§ WORK TO BE COMPLETED:
Only lines that contain the word "computer" are to be returned from the data below.

Pixel coordinate grounding data
►

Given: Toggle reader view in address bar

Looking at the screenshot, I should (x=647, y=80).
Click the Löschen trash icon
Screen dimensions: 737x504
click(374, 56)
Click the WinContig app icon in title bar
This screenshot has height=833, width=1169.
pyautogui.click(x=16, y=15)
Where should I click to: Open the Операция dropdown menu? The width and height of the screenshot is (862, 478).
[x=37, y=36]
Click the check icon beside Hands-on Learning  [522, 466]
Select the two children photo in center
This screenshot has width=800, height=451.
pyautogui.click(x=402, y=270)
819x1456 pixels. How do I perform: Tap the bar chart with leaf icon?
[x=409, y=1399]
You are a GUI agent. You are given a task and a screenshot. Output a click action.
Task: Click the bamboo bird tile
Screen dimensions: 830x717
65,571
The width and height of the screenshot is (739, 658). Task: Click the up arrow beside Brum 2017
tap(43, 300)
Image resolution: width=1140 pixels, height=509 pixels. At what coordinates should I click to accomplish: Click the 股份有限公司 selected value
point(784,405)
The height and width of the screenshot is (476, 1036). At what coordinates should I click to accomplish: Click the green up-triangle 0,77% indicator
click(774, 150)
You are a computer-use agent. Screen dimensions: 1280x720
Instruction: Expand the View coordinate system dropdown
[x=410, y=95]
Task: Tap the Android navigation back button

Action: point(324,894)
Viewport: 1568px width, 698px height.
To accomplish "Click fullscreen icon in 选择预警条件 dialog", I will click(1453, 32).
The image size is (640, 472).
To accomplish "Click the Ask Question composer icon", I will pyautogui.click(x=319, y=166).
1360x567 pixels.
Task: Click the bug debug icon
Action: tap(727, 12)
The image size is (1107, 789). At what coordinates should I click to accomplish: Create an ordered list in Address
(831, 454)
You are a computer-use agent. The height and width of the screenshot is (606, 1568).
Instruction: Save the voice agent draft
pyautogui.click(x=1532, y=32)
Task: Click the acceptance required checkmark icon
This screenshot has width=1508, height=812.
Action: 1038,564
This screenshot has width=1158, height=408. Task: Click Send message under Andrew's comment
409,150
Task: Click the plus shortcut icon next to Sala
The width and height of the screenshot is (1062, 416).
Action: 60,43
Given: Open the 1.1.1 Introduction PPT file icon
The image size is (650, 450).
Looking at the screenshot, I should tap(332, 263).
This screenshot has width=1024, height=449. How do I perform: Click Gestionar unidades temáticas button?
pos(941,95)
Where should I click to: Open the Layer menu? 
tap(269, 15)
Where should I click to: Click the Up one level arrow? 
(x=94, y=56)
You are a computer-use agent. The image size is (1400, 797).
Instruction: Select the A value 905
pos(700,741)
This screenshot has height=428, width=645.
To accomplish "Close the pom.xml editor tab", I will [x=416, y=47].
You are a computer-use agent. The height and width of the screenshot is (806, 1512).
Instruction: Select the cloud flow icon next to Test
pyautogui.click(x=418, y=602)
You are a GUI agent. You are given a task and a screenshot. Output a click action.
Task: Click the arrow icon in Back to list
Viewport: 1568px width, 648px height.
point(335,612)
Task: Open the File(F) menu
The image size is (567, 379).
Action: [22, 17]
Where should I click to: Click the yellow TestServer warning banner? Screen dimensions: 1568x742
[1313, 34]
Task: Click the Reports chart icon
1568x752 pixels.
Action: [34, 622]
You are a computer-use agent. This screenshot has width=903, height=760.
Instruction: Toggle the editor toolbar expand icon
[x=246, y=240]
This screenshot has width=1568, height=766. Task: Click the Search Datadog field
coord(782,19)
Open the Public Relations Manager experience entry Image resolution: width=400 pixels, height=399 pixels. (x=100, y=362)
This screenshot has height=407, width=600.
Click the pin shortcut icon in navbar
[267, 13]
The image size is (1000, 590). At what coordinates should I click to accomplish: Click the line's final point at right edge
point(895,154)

◄

§ RESPONSE:
You are a computer-use agent. Screen dimensions: 1280x720
You are a computer-use agent. The height and width of the screenshot is (606, 1568).
You are a computer-use agent. The image size is (1400, 797).
You are a computer-use agent. The height and width of the screenshot is (806, 1512).
You are a computer-use agent. This screenshot has width=903, height=760.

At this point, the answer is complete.